Het voorgaande levert de volgende berekening op:
ontvangen vergoeding € 32.000,00
door veroordeelde betaalde elektriciteitskosten € 1.375,46
------------- -
wederrechtelijk verkregen voordeel € 30.624,54
De rechtbank komt aldus tot het oordeel dat veroordeelde € 30.624,54 voordeel heeft genoten. De betalingsverplichting voor dat bedrag wordt aan veroordeelde opgelegd.

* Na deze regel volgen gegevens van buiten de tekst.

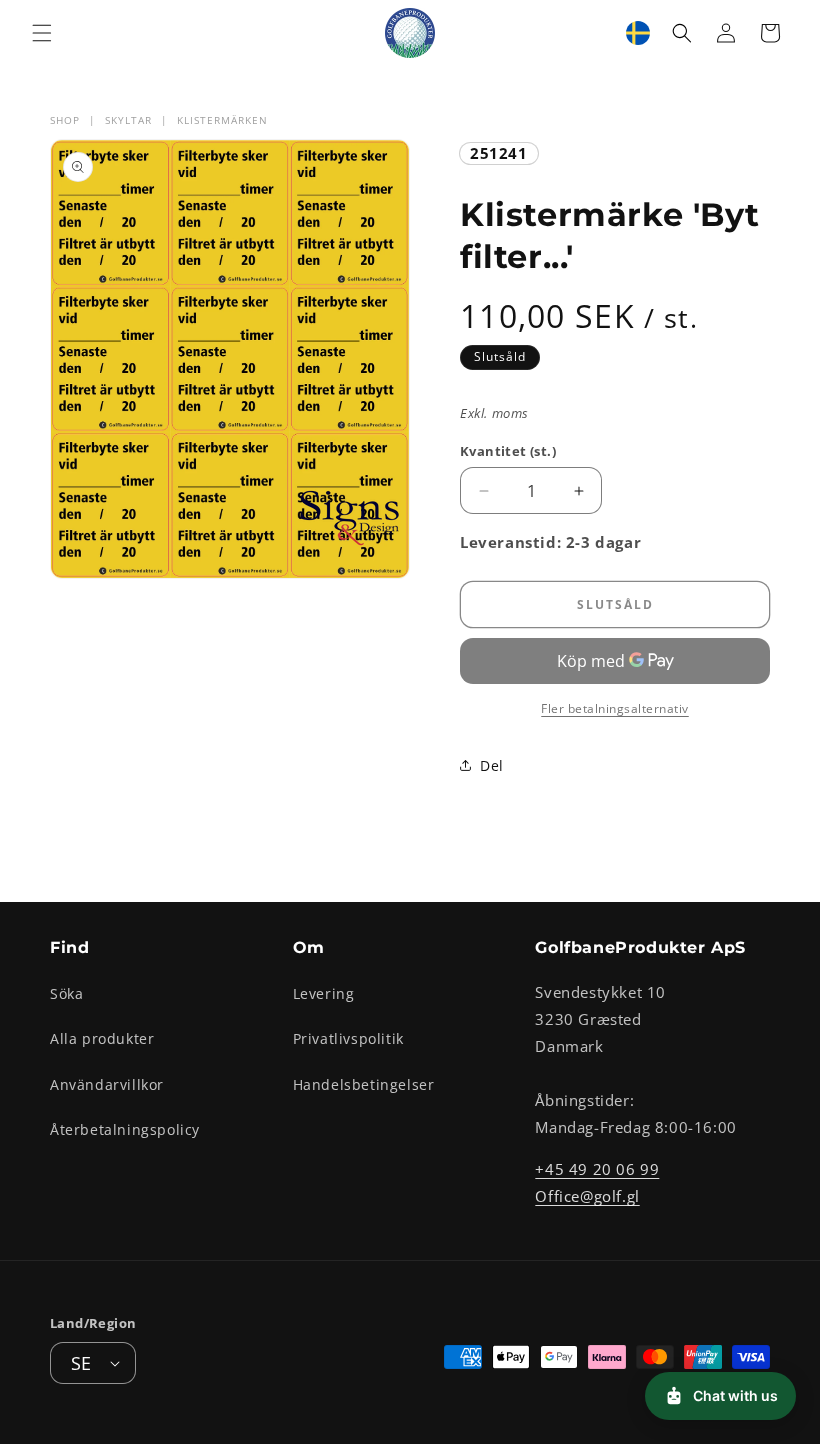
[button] (42, 33)
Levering (324, 993)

Toepassing van de wetsartikelen

De rechtbank heeft gelet op artikel 36e van het Wetboek van Strafrecht.

Beslissing

Stelt het bedrag waarop het wederrechtelijk verkregen voordeel wordt geschat vast op
€ 30.624,54.
Legt [veroordeelde] voornoemd de verplichting op tot betaling van een geldbedrag van
€ 30.624,54 (zegge: dertigduizend zeshonderdenvierentwintig euro en vierenvijftig eurocent) aan de staat ter ontneming van het wederrechtelijk verkregen voordeel.
Deze uitspraak is gegeven door mr. N.A. Vlietstra, voorzitter, mr. K. Post en
mr. C.A.J. Tuinstra, rechters, bijgestaan door C. Vellinga-Terpstra, griffier, en uitgesproken ter openbare terechtzitting op 21 december 2018.
Mrs. Post en Tuinstra zijn buiten staat deze beslissing mede te ondertekenen.